Consideration Stage of a Bill
- During Consideration Stage of a Bill, the Committee reports its findings and proposed amendments. Amendments can also be proposed by individual Members and the relevant Minister. Members vote on all selected amendments, and on every clause and schedule. The Bill is reprinted if amendments are made.
- A constituency is a geographical area, or electoral district. Northern Ireland has 18 constituencies. Each constituency elects 5 MLAs to the Northern Ireland Assembly and one Member of Parliament to Westminster. Belfast is made up of four constituencies, the largest number of any town or city in Northern Ireland.
- Bills and Motions usually pass on simple majority vote, where 51% is required. For some issues, the Assembly requires cross community support. There are two different types of cross community support:
- (i) Parallel Consent is where a majority of MLAs present, as well as a majority of those with unionist and nationalist designations agree.

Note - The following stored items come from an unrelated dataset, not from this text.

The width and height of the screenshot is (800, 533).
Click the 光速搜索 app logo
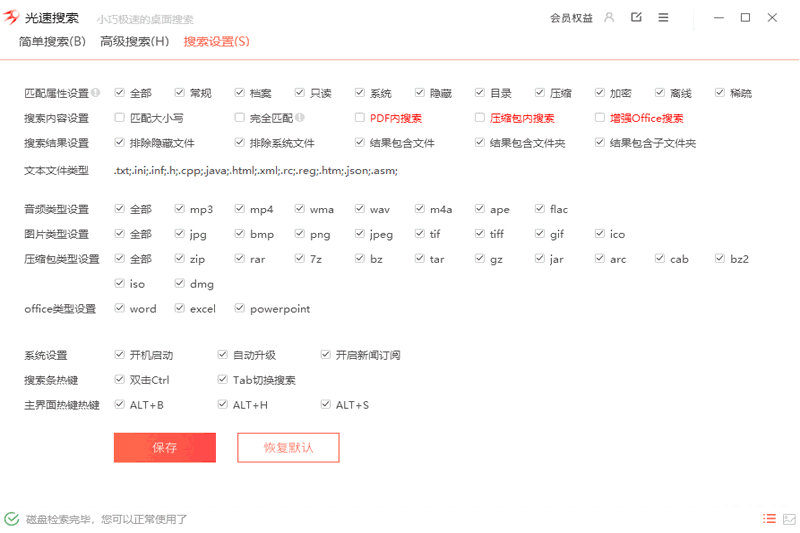pyautogui.click(x=13, y=18)
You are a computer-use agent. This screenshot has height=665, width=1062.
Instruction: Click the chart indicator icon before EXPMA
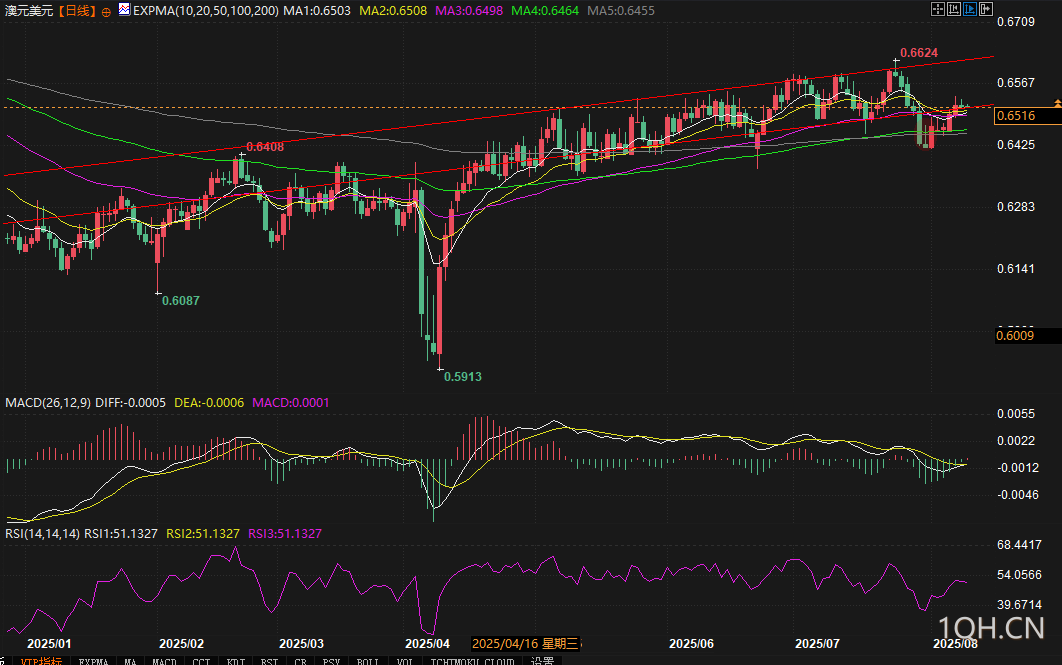click(123, 10)
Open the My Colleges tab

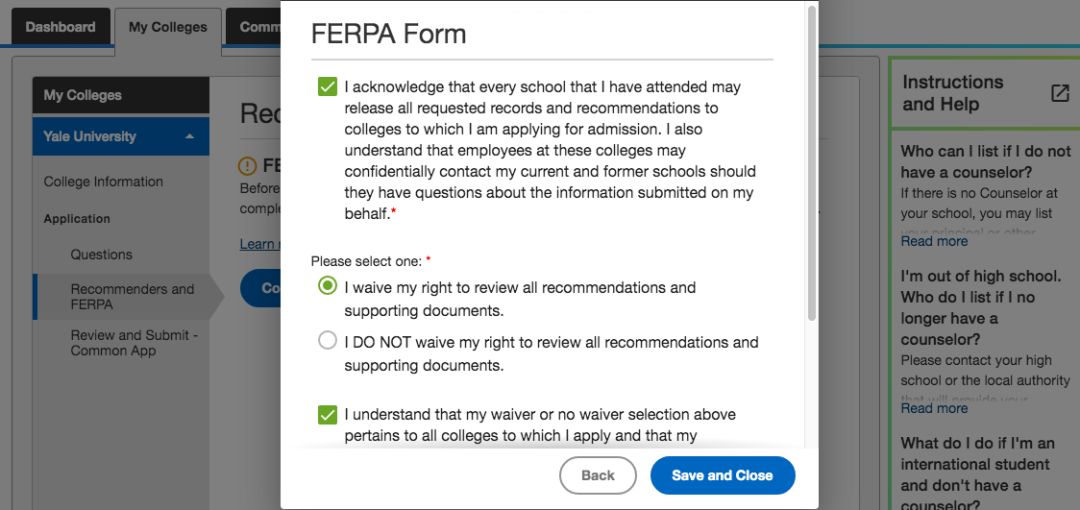(168, 28)
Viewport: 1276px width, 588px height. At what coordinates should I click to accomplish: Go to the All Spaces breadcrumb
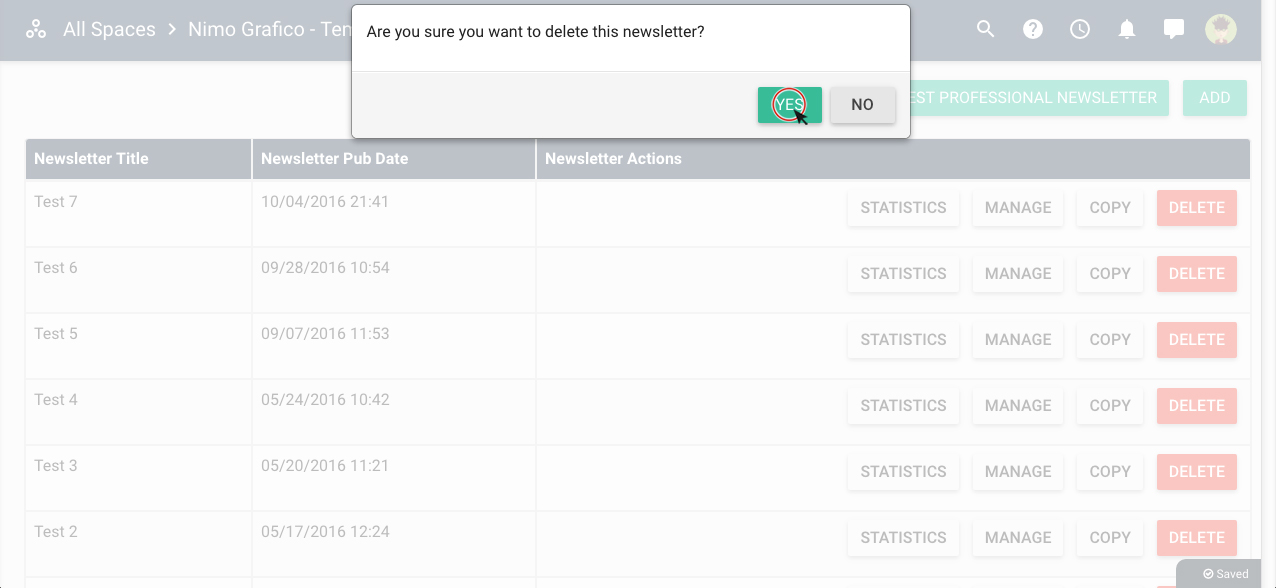pyautogui.click(x=109, y=29)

- (ii) Weighted Majority. This requires an overall majority of at least 60% of the MLAs present and voting, and must include at least 40% of each of the nationalist and unionist designations present and voting.

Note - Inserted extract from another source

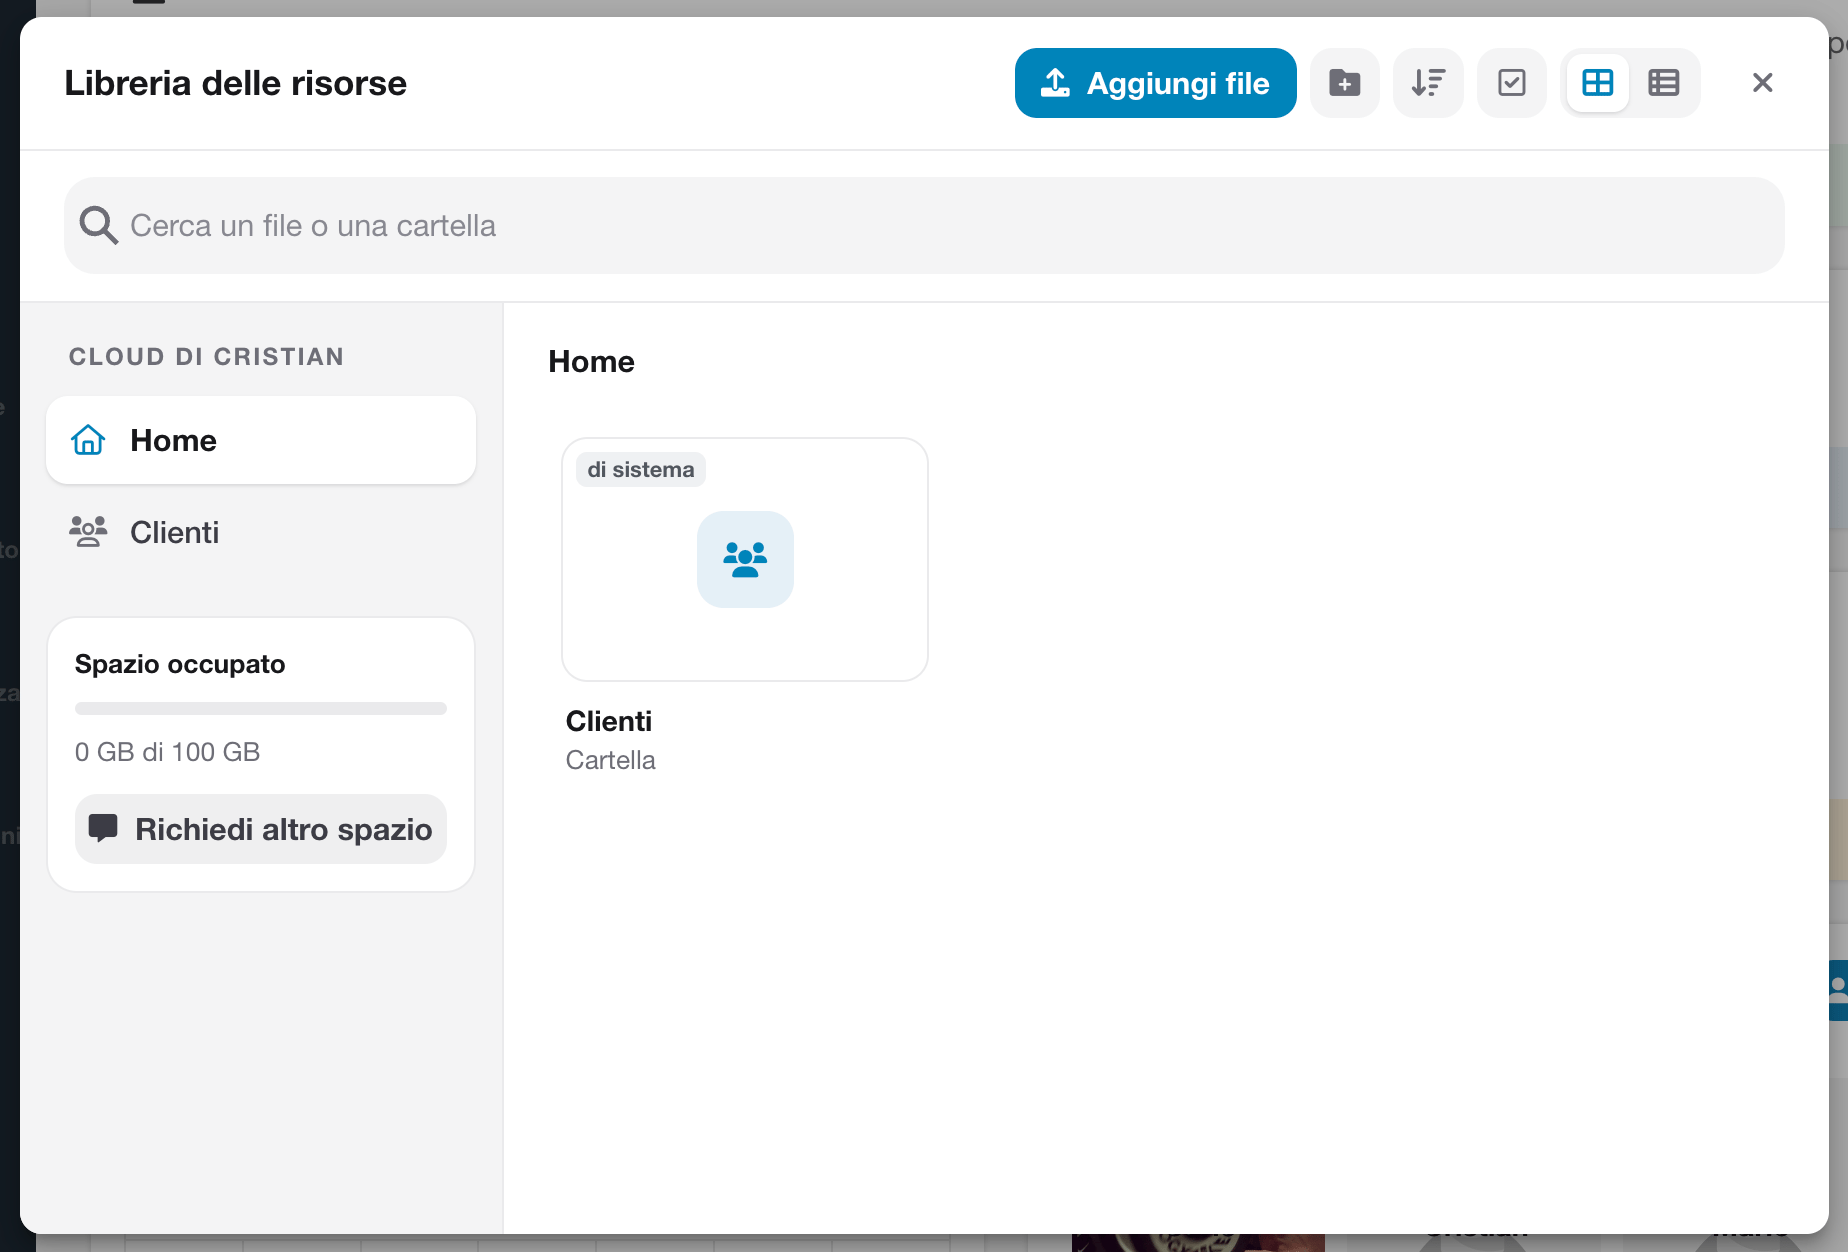Image resolution: width=1848 pixels, height=1252 pixels.
Task: Click the house icon beside Home
Action: pyautogui.click(x=88, y=440)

- A debate is a series of speeches in the Assembly Chamber where MLAs put forward opposing arguments about a subject. After most debates, MLAs vote on whether they support the statement or not.
- Devolution or the transfer of powers to make laws, from the UK Parliament to the Northern Ireland Assembly took place in 1998 after the passing of the Northern Ireland Act 1998. In 2010, Policing and Justice matters were also devolved to the Northern Ireland Assembly.

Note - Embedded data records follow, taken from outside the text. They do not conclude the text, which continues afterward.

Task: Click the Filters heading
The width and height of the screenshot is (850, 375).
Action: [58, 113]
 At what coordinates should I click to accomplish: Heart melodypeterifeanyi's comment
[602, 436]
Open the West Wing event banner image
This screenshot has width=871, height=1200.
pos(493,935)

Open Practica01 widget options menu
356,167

- Devolved Matters are those that the Northern Ireland Assembly has been given the power, under devolution, to make decisions/laws on.
- When there is no clear result from a ‘voice vote’ or if Members challenge the Speaker’s decision, he/she may request a division. Members go to the Division Lobbies on either side of the Chamber according to which way they want to vote: ‘ayes’ to the Speaker’s right and ‘noes’ to his/her left. Each vote is then counted and passed to the Speaker to declare the result. If a Member wishes to abstain from the voting, he/she will vote in both lobbies, negating his/her vote.
- Hansard is the Official Report of what Members say in the Assembly each day and of all the decisions the Assembly makes. It also records written answers to Assembly questions produces and reports on specific Committee meetings.
- Inquiries are investigations, carried out by Assembly Committees, into problems or issues of concern to the people of Northern Ireland. Committees report their findings to the Assembly. A Committee will advertise its inquiry in newspapers and on the Assembly website.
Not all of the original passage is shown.